Saved entries ->
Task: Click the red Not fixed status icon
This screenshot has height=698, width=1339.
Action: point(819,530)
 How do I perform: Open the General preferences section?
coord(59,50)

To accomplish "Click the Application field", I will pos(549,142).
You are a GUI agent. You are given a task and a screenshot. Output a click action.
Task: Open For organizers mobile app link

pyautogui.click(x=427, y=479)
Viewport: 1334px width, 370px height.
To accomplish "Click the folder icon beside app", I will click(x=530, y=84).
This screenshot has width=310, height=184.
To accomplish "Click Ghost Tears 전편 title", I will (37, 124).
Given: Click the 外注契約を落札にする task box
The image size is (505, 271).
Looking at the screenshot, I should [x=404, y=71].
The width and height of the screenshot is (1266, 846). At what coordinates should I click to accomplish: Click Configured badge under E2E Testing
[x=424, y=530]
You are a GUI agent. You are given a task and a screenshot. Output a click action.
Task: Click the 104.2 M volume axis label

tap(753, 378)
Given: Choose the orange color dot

Exercise prompt ->
Put the lines above into a numbered list, leaving out any blank lines.

Exercise answer ->
1. Task: Click the red Not fixed status icon
2. This screenshot has height=698, width=1339.
3. Action: point(819,530)
4.  How do I perform: Open the General preferences section?
5. coord(59,50)
6. To accomplish "Click the Application field", I will pos(549,142).
7. You are a GUI agent. You are given a task and a screenshot. Output a click action.
8. Task: Open For organizers mobile app link
9. pyautogui.click(x=427, y=479)
10. Viewport: 1334px width, 370px height.
11. To accomplish "Click the folder icon beside app", I will click(x=530, y=84).
12. This screenshot has width=310, height=184.
13. To accomplish "Click Ghost Tears 전편 title", I will (37, 124).
14. Given: Click the 外注契約を落札にする task box
15. The image size is (505, 271).
16. Looking at the screenshot, I should [x=404, y=71].
17. The width and height of the screenshot is (1266, 846). At what coordinates should I click to accomplish: Click Configured badge under E2E Testing
18. [x=424, y=530]
19. You are a GUI agent. You are given a task and a screenshot. Output a click action.
20. Task: Click the 104.2 M volume axis label
21. tap(753, 378)
22. Given: Choose the orange color dot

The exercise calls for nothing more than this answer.